Saved data entries:
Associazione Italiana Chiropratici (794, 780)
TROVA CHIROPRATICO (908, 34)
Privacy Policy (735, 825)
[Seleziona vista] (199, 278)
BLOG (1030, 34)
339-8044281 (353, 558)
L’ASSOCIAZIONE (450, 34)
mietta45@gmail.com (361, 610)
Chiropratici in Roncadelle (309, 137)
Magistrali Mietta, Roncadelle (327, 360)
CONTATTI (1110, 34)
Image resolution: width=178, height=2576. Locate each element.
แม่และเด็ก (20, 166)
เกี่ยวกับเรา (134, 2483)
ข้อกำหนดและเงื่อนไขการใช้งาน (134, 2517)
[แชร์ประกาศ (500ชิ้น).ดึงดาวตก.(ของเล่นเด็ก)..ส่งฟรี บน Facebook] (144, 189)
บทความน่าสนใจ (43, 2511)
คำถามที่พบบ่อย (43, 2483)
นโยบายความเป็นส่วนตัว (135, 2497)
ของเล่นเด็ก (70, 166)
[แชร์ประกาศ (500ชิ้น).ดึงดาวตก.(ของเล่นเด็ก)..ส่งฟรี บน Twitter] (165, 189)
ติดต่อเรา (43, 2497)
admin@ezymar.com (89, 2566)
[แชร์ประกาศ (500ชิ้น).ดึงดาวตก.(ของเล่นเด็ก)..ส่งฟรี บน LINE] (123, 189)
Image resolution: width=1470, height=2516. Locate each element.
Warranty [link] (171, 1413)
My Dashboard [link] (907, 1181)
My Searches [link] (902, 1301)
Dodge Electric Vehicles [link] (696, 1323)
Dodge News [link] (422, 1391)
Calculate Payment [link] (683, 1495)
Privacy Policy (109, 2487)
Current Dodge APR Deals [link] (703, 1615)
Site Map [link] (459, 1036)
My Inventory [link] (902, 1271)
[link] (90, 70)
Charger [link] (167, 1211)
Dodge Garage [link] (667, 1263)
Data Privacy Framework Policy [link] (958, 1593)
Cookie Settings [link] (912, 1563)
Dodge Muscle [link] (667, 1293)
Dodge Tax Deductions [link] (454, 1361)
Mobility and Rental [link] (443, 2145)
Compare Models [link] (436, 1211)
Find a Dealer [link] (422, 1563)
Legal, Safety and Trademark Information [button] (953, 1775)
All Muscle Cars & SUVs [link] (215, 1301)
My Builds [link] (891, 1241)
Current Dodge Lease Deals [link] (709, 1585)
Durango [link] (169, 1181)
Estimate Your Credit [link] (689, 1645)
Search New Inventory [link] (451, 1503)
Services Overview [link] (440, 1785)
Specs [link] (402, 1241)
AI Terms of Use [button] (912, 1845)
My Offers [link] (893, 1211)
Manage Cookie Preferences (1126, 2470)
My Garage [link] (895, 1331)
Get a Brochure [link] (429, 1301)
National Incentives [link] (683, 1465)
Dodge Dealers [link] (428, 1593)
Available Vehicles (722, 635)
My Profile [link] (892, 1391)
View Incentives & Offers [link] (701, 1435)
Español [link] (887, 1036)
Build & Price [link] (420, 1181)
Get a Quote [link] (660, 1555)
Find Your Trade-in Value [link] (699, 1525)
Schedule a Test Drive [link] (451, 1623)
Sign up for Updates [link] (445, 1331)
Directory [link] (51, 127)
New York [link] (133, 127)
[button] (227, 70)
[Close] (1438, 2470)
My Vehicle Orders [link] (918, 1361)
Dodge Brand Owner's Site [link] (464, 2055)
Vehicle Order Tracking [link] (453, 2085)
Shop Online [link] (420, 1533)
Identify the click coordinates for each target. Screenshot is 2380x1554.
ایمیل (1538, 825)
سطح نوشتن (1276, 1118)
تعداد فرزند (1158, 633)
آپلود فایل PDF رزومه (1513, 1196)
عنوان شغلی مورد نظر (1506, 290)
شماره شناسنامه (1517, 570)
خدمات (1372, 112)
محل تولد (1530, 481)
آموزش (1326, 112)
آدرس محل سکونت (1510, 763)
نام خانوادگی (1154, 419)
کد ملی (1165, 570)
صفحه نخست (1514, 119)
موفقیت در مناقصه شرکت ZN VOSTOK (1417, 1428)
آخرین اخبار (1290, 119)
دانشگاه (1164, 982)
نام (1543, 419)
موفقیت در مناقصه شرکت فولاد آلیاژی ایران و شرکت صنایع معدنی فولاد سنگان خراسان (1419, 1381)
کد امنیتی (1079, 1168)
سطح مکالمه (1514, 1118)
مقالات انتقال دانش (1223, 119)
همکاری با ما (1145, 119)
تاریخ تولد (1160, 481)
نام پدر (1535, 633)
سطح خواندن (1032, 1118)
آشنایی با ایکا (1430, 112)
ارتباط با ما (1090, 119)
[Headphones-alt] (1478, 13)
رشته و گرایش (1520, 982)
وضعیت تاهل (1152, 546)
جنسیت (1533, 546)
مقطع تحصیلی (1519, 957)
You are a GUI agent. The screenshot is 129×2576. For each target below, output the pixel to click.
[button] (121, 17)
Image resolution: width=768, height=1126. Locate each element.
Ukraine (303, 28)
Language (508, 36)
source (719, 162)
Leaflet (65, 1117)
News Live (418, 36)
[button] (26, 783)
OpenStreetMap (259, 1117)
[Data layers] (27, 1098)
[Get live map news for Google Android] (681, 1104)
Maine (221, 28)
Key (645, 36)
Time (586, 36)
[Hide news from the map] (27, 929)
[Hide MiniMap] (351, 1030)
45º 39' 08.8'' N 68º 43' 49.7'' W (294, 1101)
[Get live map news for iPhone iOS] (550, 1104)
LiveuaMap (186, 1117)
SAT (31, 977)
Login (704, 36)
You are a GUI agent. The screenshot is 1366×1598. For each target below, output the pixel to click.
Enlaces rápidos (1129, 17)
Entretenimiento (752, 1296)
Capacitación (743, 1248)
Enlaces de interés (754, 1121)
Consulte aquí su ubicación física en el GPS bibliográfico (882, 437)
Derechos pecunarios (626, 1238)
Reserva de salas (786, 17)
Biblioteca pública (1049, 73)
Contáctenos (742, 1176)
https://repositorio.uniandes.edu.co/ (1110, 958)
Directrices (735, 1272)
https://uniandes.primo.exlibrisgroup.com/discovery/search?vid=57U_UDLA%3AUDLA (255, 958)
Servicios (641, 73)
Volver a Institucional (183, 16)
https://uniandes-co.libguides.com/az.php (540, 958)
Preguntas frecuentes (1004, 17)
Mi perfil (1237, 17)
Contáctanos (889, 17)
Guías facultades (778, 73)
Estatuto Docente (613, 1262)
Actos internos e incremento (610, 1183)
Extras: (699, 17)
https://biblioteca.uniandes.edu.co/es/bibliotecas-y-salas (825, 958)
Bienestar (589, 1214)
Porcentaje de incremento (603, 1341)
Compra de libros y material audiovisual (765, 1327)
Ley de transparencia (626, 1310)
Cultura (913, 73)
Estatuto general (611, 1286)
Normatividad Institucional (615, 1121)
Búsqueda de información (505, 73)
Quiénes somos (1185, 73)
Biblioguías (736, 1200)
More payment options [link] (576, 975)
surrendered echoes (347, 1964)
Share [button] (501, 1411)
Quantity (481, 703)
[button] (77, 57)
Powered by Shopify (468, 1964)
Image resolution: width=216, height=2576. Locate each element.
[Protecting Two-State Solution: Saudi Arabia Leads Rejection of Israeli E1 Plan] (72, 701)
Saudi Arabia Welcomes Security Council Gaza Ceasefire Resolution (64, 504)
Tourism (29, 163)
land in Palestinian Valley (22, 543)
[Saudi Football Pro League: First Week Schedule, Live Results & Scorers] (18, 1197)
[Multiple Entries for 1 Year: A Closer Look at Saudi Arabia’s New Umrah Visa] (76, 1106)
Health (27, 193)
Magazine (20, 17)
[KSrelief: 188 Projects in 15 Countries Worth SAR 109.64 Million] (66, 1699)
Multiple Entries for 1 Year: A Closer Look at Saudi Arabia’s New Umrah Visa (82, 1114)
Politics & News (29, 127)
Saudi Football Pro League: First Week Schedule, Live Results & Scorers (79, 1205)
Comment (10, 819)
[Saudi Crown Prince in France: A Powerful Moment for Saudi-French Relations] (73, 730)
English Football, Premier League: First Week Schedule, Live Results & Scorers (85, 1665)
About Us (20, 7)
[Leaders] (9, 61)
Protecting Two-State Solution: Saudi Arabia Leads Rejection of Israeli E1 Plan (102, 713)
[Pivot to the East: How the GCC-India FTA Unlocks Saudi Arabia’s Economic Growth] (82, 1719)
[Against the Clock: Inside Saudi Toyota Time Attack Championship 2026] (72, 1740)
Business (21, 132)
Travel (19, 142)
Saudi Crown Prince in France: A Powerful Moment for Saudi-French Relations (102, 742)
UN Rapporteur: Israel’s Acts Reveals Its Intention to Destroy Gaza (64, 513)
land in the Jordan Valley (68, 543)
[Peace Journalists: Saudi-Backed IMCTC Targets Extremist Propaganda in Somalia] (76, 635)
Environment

» TASK GOAL: What you give back should be exactly the lines of the data above from the line with "[Hide MiniMap] (351, 1030)" through the line with "Extras: (699, 17)", both of those included, and nothing more.

» RESULT BELOW:
[Hide MiniMap] (351, 1030)
45º 39' 08.8'' N 68º 43' 49.7'' W (294, 1101)
[Get live map news for iPhone iOS] (550, 1104)
LiveuaMap (186, 1117)
SAT (31, 977)
Login (704, 36)
You are a GUI agent. The screenshot is 1366×1598. For each target below, output the pixel to click.
Enlaces rápidos (1129, 17)
Entretenimiento (752, 1296)
Capacitación (743, 1248)
Enlaces de interés (754, 1121)
Consulte aquí su ubicación física en el GPS bibliográfico (882, 437)
Derechos pecunarios (626, 1238)
Reserva de salas (786, 17)
Biblioteca pública (1049, 73)
Contáctenos (742, 1176)
https://repositorio.uniandes.edu.co/ (1110, 958)
Directrices (735, 1272)
https://uniandes.primo.exlibrisgroup.com/discovery/search?vid=57U_UDLA%3AUDLA (255, 958)
Servicios (641, 73)
Volver a Institucional (183, 16)
https://uniandes-co.libguides.com/az.php (540, 958)
Preguntas frecuentes (1004, 17)
Mi perfil (1237, 17)
Contáctanos (889, 17)
Guías facultades (778, 73)
Estatuto Docente (613, 1262)
Actos internos e incremento (610, 1183)
Extras: (699, 17)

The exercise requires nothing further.